■ TRY IT: Would you copy each line of the records that includes the word "agent"?

■ Screenshot grounding data:
=== Section Start ===

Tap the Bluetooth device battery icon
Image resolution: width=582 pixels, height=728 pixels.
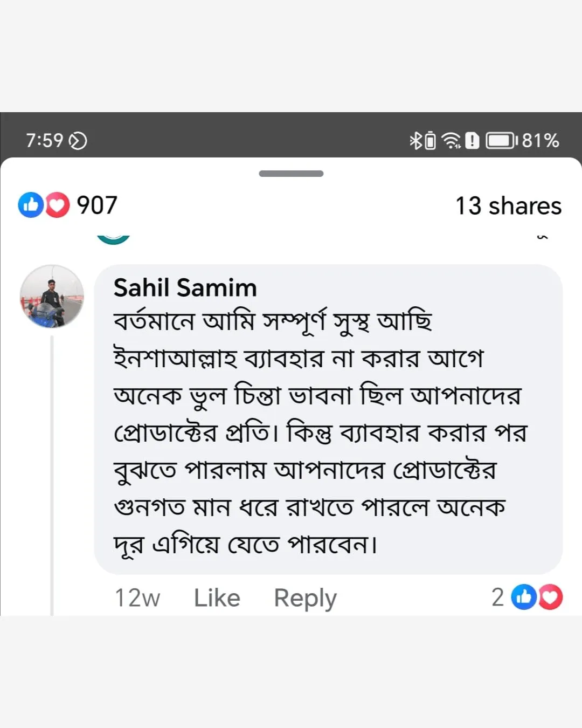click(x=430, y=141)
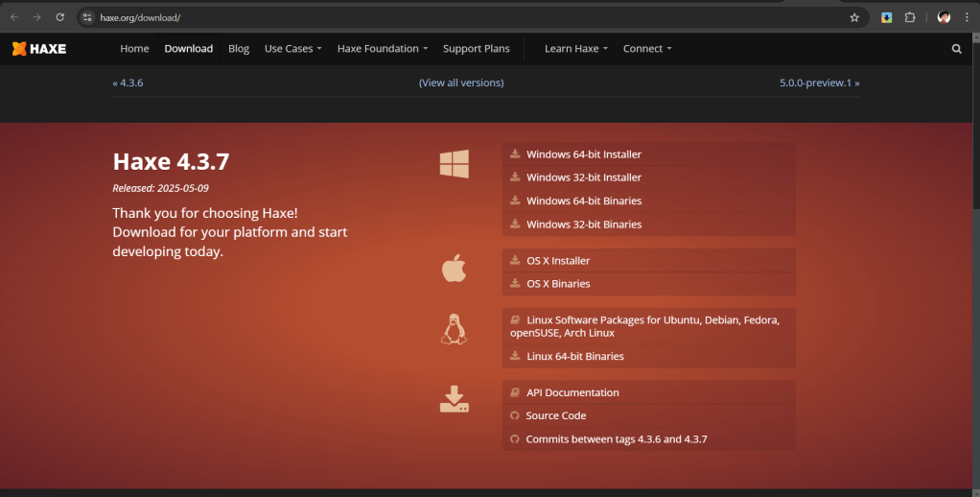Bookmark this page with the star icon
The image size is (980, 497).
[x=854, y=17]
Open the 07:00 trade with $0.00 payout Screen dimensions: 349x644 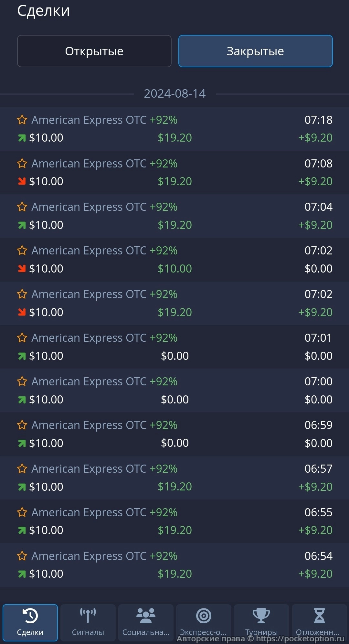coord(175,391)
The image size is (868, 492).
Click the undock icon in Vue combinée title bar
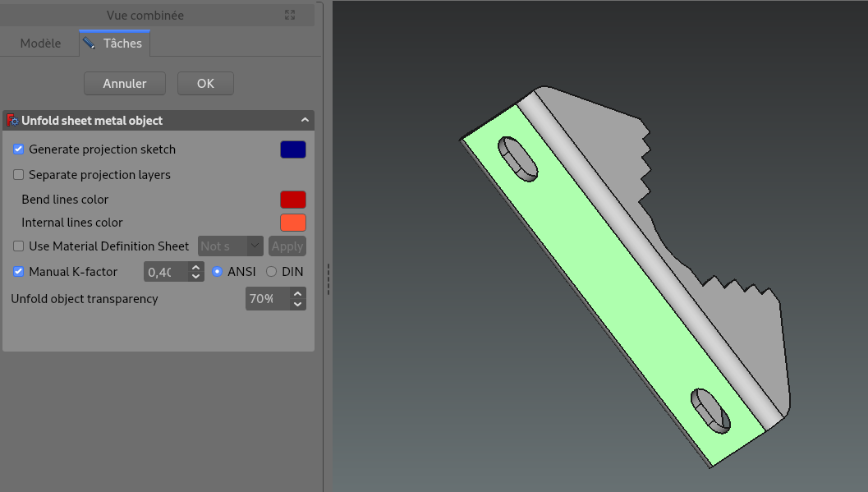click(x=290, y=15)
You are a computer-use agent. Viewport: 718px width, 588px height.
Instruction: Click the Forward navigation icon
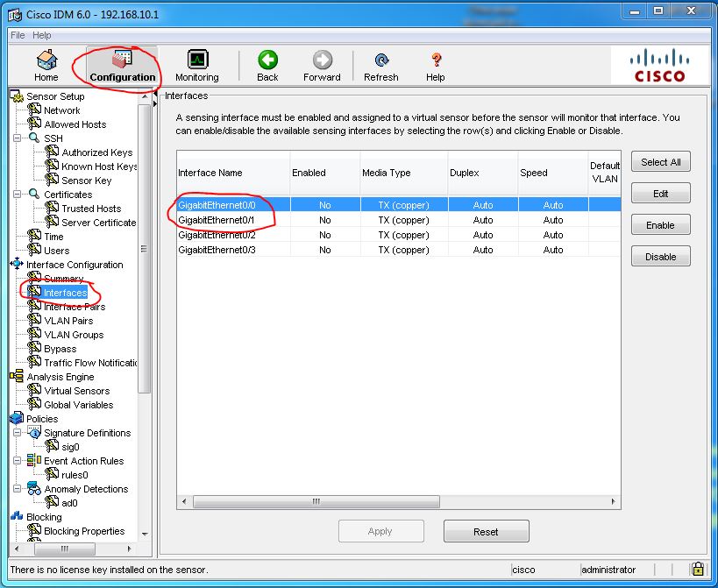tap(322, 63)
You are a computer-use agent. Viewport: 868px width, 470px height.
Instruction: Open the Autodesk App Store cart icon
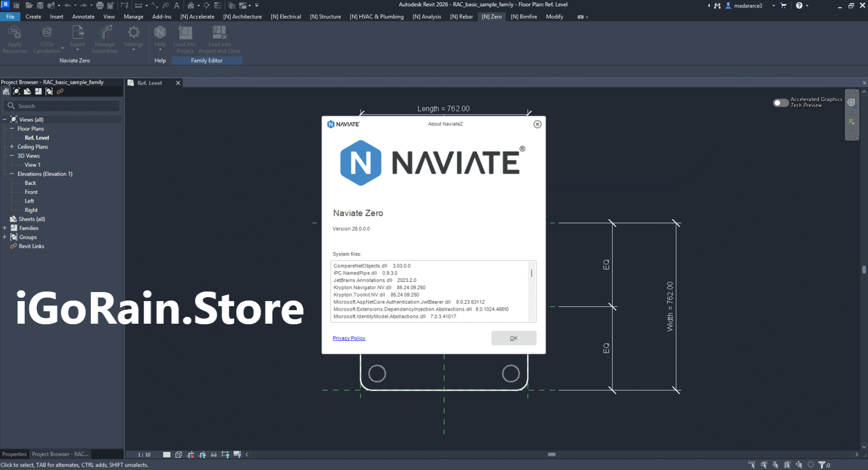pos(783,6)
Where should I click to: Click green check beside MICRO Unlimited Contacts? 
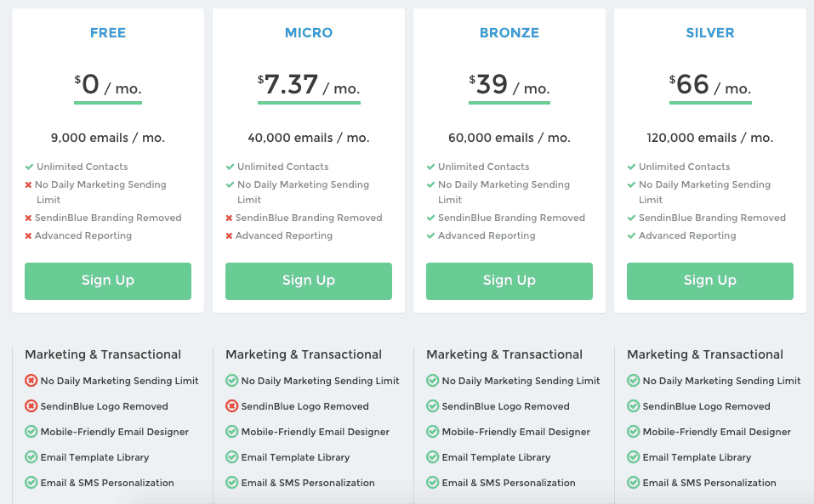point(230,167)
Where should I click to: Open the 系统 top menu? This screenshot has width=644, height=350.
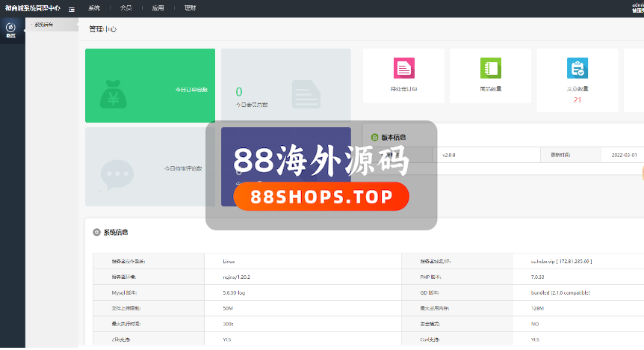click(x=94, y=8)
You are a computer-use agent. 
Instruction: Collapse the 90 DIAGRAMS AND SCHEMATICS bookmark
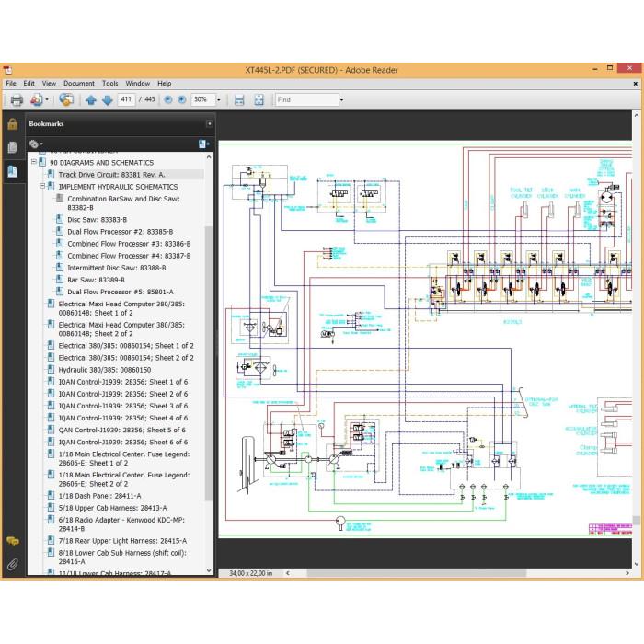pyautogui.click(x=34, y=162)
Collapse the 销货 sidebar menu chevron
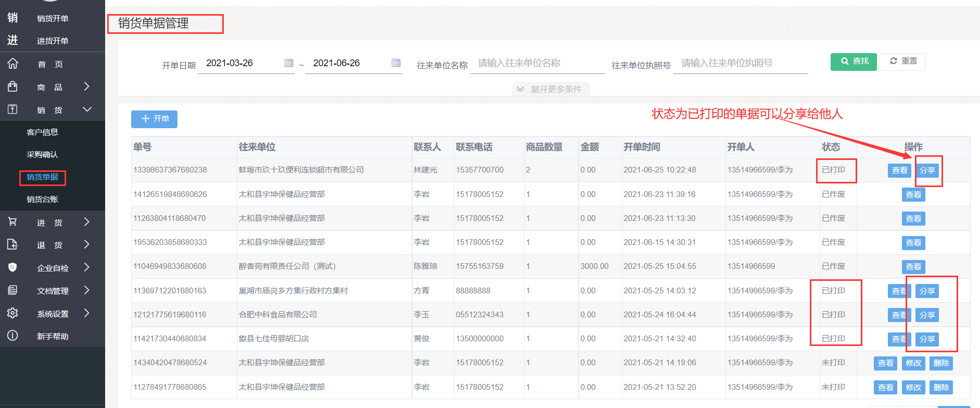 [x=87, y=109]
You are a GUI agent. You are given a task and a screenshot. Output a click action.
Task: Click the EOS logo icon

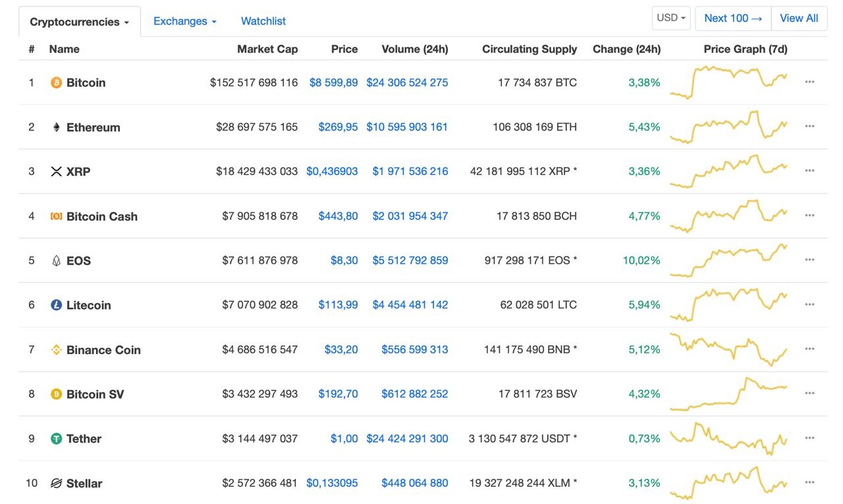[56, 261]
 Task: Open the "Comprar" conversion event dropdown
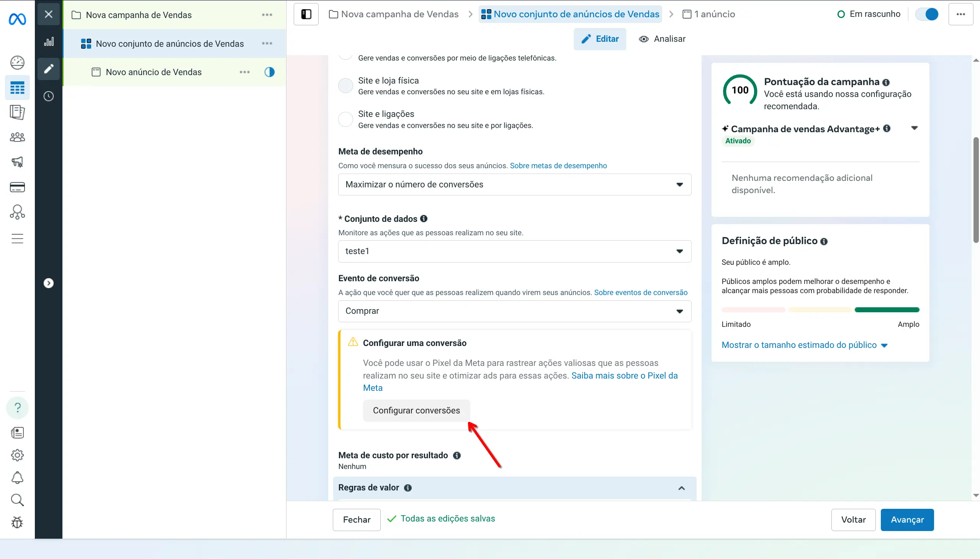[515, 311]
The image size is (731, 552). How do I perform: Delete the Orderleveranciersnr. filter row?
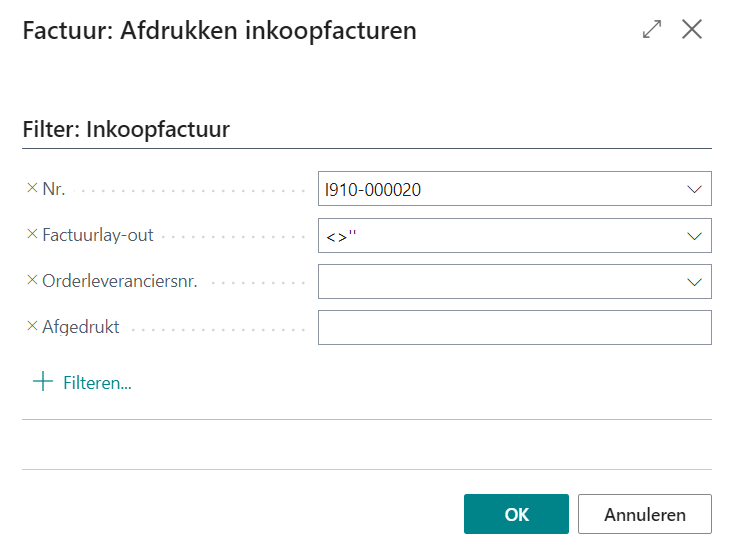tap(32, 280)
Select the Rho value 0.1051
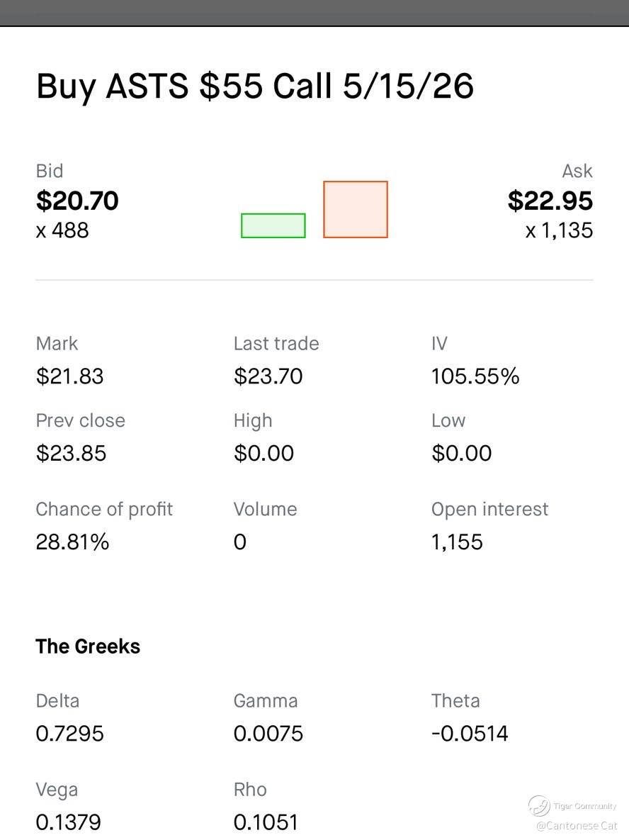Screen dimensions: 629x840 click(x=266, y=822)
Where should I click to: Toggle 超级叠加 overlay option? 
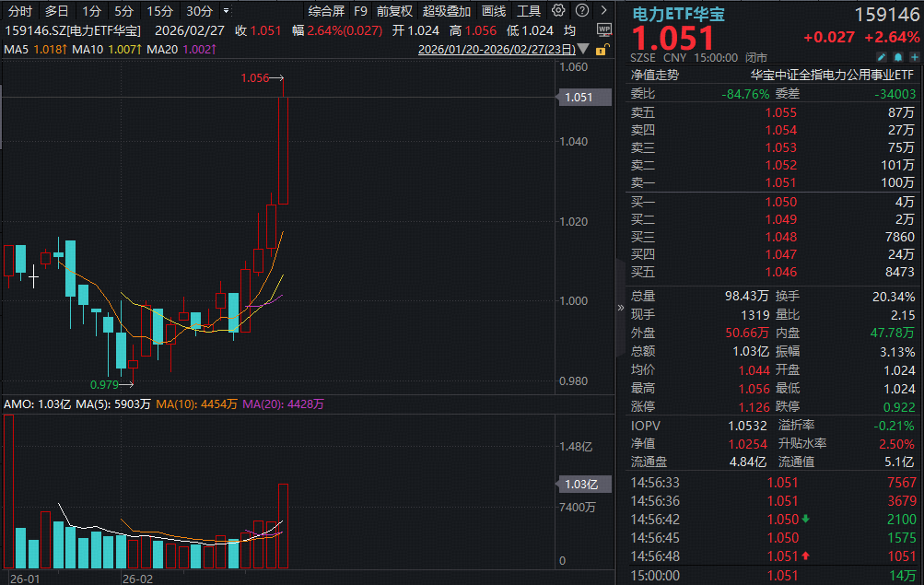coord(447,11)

=== Section End ===

■ RESPONSE TO THE TASK:
You are a computer-use agent. Viewport: 718px width, 588px height.
You are a computer-use agent. Viewport: 868px width, 470px height.
You are a computer-use agent. 
You are a GUI agent. You are given a task and a screenshot. Output a click action.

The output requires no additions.